Universal freedom and brotherhood will only be the more surely, and perhaps the more rapidly, accomplished. The gospel shall more speedily have free course, and be glorified. The wrath of man shall praise Him; and the remainder He will restrain.

It is a sad event, indeed, which has happened, - a disgraceful event; probably actuated by nothing higher than the plotted revenge of a few individuals, at the failure of their bad cause. But it is the fool who says, that revenge is sweet. God has said, that sin is a bitter thing. The deluded murderer, as well as his instigators and accomplices, will, no doubt, soon be in the hands of justice, and then in the hands of an angry God. David would not kill Saul, when he had him in his power, though Saul was a wicked man, and God had specially promised the throne to David. But he in his piety declared, "I will not lift up my hand against the Lord's anointed." Saul was God's vicegerent on earth, as a king, to administer justice among men, though wicked

and unworthy. But here was one, who was likewise God's vicegerent to administer justice and truth, who was literally, what every ruler ought to be, no respecter of persons; who had stricken off the shackles from the slave; and yet, alas! by the hands of a poor deluded man, who could not raise his mind to grasp the glory of the great evolving problems of humanity, because he himself was a slave of Satan, — by such a man is the noble President, the Great Emancipator, basely murdered. Slanders and calumnies the good ever expect to bear; and these, though innumerable, he deemed never worthy a moment's attention. But who would have believed (the good President could not) that one who called himself an American citizen could have been so fiendish as this? But Satan ever overshoots the mark. Even the plans of wicked men are under the control of the Lord Jesus Christ, the friend of the sinful and the captive. Long have the friends of liberty prayed that he would turn the counsel of the wicked into foolishness. We have seen how he has done this, by permitting the slaveholders to rebel, and who have thus destroyed their cherished institution, and put themselves completely in the power of those whom they call their enemies, but, in fact, who were only the enemies of their wickedness. And now, by this last most abominable of deeds, they have only sunk their cause still lower, and injured it more irremediably. The departed President's fault, if such it might be called, was his extreme leniency, his kindness of heart. For look at the terms, which he no doubt approved of, if he did not suggest, which General Grant has offered to General Lee. The country was surprised at them. And this is but one illustration of his whole career. Indeed, many good men feared that he might yet endanger the Republic by excessive clemency; that the great cause of liberty was in peril from very kindness to its foes. But they have murdered this kind-hearted and good man,

who had done them no wrong; who had fairly been elected, by a vast majority of the people, a second time; who, by his severe labors to save the nation, and to maintain and extend the cause of human liberty, was, in very fact, spending himself for their benefit, and the benefit of their posterity, though, in their blindness and wickedness, they could not see it. They have murdered this man, who would only have been too good to them with their restoration to the Union. And now a man of iron sternness succeeds him, whose mercy towards the leaders, at least, will surely be far less; from whom they may expect justice rather than mercy. God saw this to be necessary in finishing up this great rebellion. He saw that that good and kind-hearted man would not be the one for this work; and he has taken him away. And, though the first sad news shocked every faithful heart, yet it is only in order to secure the triumph, more utterly to destroy the evil course. It is only to forward, by other and sterner instrumentalities which he had at hand, the great struggle in which Christ and his people are engaged. The gospel can never have free course, until the tyrants and oppressors of men are destroyed. Liberty is the forerunner of the gospel. The gospel, after it had been planted by the apostles, begat liberty, as her strong and sturdy son, the man-child who, ultimately, should go before her, to prepare her way. The gospel, pure and true, after occasional great triumphs, yet could only, in general, live in secret, till her own offspring grew to strength (especially exemplified in our nation), and who, by his strong and herculean arms, should strike down the opponents, and say to the heralds of the gospel, "Enter in: the way is prepared: proclaim ye the acceptable year of the Lord, and the day of vengeance of our God." And now a man of iron sternness holds the reins which are to secure the cause of liberty and God, and who is to draw the rebels back to their proper place in the Union (which they shall

not destroy), or who will mete out to them, if they persevere in their wickedness, the just deserts of their crimes.

Stored items -
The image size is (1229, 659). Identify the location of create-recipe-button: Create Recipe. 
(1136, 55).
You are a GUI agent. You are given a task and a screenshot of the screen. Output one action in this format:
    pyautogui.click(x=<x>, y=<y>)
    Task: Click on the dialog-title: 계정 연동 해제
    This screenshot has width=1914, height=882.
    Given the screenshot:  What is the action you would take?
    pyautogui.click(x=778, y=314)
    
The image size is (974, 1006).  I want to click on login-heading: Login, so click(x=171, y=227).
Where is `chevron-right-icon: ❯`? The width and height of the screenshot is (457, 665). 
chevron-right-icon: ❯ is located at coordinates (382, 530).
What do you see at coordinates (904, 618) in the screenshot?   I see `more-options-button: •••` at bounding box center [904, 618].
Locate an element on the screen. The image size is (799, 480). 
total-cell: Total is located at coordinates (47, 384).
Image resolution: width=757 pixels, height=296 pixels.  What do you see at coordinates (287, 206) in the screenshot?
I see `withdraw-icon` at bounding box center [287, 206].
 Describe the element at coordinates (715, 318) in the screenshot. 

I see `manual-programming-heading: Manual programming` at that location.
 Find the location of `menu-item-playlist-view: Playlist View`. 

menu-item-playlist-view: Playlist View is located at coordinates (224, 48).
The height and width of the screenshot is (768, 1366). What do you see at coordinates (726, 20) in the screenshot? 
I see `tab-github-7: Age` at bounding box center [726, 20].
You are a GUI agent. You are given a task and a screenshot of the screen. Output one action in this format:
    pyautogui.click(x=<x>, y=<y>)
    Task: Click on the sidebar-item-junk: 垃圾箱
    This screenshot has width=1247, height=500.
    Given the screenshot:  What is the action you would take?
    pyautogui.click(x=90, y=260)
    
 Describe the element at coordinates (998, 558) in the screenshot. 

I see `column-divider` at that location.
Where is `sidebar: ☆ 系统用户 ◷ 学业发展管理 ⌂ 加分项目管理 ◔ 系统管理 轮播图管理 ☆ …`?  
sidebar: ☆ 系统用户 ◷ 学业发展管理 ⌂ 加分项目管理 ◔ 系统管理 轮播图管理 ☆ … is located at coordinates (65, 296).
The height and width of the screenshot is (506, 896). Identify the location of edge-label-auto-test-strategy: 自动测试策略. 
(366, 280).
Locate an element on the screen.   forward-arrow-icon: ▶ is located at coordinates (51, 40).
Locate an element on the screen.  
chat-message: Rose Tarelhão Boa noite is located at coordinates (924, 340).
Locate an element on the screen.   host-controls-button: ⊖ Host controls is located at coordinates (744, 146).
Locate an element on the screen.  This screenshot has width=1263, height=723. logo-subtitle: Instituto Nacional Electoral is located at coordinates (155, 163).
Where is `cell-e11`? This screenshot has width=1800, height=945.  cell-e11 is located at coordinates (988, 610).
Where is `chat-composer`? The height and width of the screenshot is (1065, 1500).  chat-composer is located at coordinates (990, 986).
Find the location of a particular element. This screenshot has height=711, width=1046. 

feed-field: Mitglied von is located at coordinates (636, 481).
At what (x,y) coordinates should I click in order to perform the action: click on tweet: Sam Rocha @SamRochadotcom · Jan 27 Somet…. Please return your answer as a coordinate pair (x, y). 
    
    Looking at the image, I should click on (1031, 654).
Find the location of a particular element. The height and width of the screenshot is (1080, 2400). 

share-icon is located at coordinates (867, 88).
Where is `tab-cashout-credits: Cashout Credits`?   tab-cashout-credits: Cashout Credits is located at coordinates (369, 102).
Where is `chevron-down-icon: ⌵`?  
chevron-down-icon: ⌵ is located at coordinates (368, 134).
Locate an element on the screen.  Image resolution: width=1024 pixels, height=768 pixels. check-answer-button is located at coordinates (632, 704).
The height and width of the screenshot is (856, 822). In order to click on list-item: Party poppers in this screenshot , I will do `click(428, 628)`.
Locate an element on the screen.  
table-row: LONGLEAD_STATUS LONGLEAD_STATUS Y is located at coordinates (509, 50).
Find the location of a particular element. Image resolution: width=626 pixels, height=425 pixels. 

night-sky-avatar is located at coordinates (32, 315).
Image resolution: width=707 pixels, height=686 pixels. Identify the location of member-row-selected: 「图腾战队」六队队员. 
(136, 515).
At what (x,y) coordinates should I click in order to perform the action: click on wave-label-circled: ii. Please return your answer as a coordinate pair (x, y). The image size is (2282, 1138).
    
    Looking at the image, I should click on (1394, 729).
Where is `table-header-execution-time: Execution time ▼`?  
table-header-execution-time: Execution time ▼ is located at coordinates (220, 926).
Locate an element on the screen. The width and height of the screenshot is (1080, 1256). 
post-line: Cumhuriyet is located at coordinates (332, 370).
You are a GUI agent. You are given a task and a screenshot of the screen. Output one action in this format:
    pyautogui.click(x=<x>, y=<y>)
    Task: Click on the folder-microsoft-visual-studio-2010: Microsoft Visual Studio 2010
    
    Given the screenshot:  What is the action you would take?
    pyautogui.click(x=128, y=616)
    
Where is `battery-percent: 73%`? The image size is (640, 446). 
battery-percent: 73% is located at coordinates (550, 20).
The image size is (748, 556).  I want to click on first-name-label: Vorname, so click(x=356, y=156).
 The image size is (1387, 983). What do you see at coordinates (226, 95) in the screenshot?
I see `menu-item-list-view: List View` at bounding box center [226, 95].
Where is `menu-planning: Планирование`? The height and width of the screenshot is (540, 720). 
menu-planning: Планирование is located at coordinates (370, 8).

Brief A -
Name the four human individuals that the passage on the President's assassination identifies by personal name, leaving out divine and spiritual figures.
Brief B -
Express the lines of the listing as a JSON list of strings, one string per line and blank lines omitted, beginning at the line that contains "is (540, 720)." and continuing through the last line of the listing.
The passage and the listing are unrelated to each other.

Expected answer A -
David, Saul, General Grant, General Lee

Expected answer B -
[
  "Where is `menu-planning: Планирование`? The height and width of the screenshot is (540, 720). ",
  "menu-planning: Планирование is located at coordinates (370, 8)."
]